Question

Evaluate the following integral, if it exists..

Answer 1

\[\int\limits_{-1}^{1} \frac{sinx}{1 + x^2}dx\]

Answer 2

So i can do \[\int\limits_{-1}^{1}sinx * \frac{1}{1+x^2}dx\] and replace the second term with tan^-1(x) ??

Answer 3

like this \[\int\limits_{-1}^{1}sinx \space \tan^{-1}x\]???

Answer 4

i dont believe that is correct.
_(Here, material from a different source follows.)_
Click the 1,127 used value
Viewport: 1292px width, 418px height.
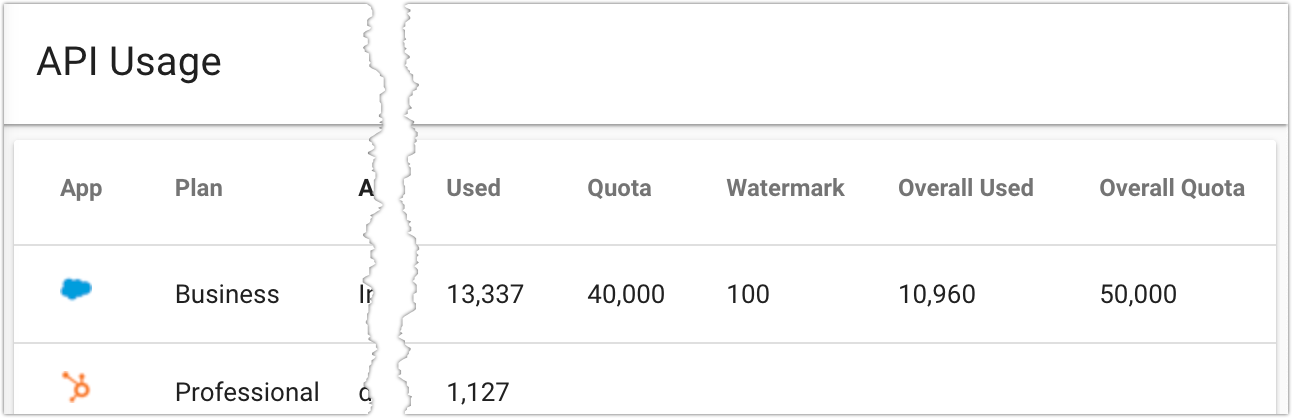pyautogui.click(x=477, y=392)
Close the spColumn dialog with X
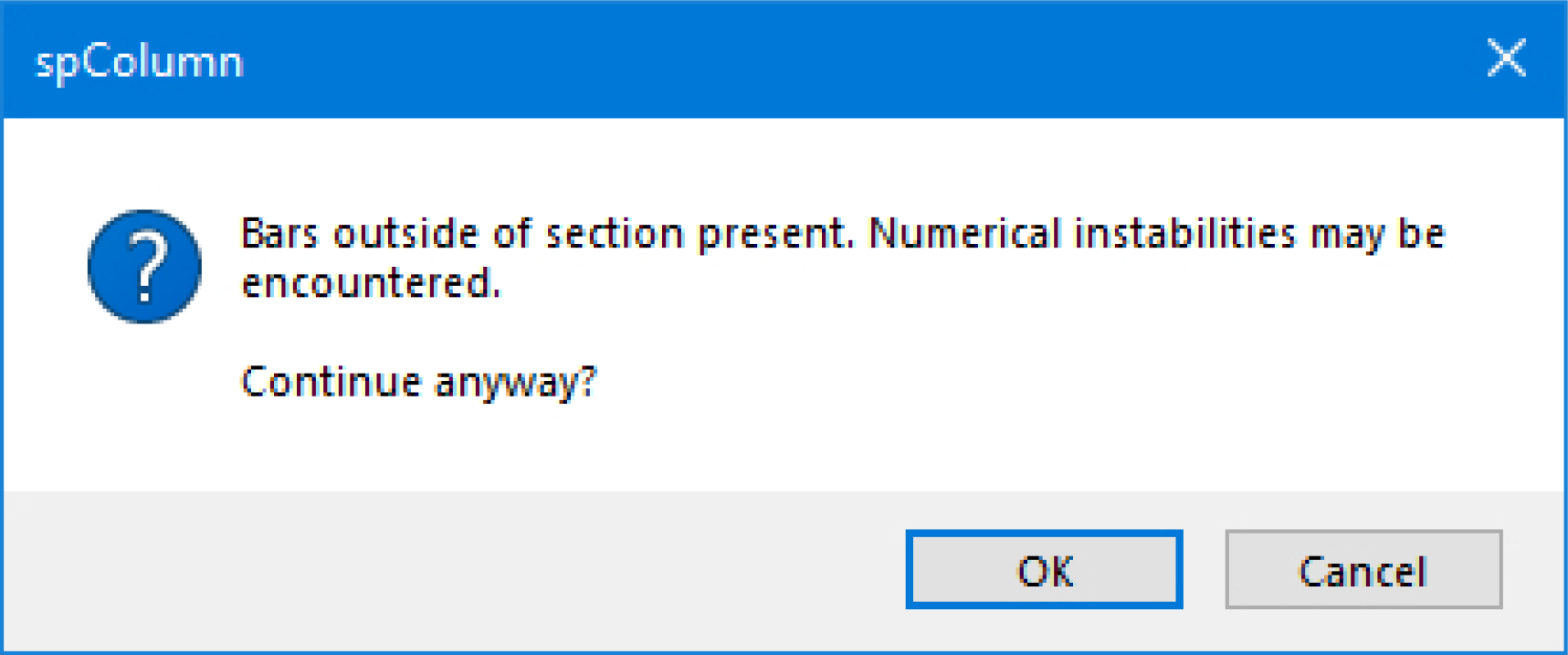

Not that i really have any suggestions unfortunately, but I dont believe you can just switch it out like that.

Answer 5

You could do a u-substitution, and let:\[u=\tan^{-1}(x)\Longrightarrow du=\frac{1}{1+x^2}dx\]but while this gets rid of the fraction, it makes the other part more complicated.

Answer 6

The integral would become:\[\int\limits_{-\frac{\pi}{4}}^{\frac{\pi}{4}}\sin(\tan(u))du\]

Answer 7

And then i would have to find anti derivative of that mess and then do back substitution??

Answer 8

right. You might want to type this into wolframalpha just to make sure its solvable before you spend hours trying to solve it. If wolfram gives you an answer in terms of unsolvable integrals, its not possible to solve by hand then.

Answer 9

It says it should be 0

Answer 10

http://www.wolframalpha.com/input/?i=integrate+%28sinx%29%2F%281%2Bx^2%29+from+x%3D-1+to+1

Answer 11

Is there a way to make it show the steps on how it got that answer??

Answer 12

LOLOL omg.

Answer 13

Just prove that:\[\frac{\sin x}{1+x^2}\]is an odd function. and you are done.

Answer 14

Its funny how a picture helps that much. Let:\[f(x)=\frac{\sin x}{1+x^2}\]Show that:\[f(-x)=-f(x)\]so we can claim that f(x) is an odd function for all x. For odd functions, it is always true that:\[\int\limits_{-a}^{a}f(x)dx=0\]since the area to the left of the y axis is equal in magnitude to the area on the right side, but of opposite sign.

Answer 15

Oh ok